One of the things Naz Project/Naz Vidas do is to offer support to people with sexually transmitted diseases (STDs), including medical advice and treatment in conjunction with psychologists and hospitals, and, if necessary, with the assistance of interpreters. They’re also active in raising awareness of STD prevention through campaigns, talks, community outreach and local training programmes, and handing out information leaflets and free condoms.

Around 150 Portuguese-speaking people benefit from the services offered by Naz Vidas, the majority of whom are Brasilian.
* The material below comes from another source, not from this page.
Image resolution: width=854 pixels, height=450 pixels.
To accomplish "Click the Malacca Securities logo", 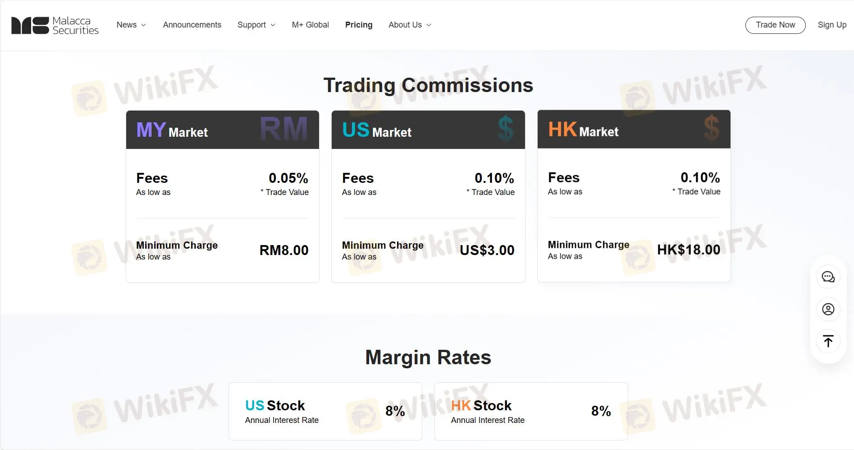I will 54,25.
They meet monthly for group psychotherapy sessions, as well as having individual sessions available to them.

The ‘Portu-Gays’ group has more than 60 participants, who meet regularly to discuss all kinds of things including STDs and discrimination, amid other issues.

Naz offers free HIV testing with the results produced in 30 minutes. In the last three months, NAZ has tested 50 people, 30 of which were Brasilians. According to the NHS (Britain’s National Health Service), some 30% of people in the UK living with HIV don’t yet even know they have the virus.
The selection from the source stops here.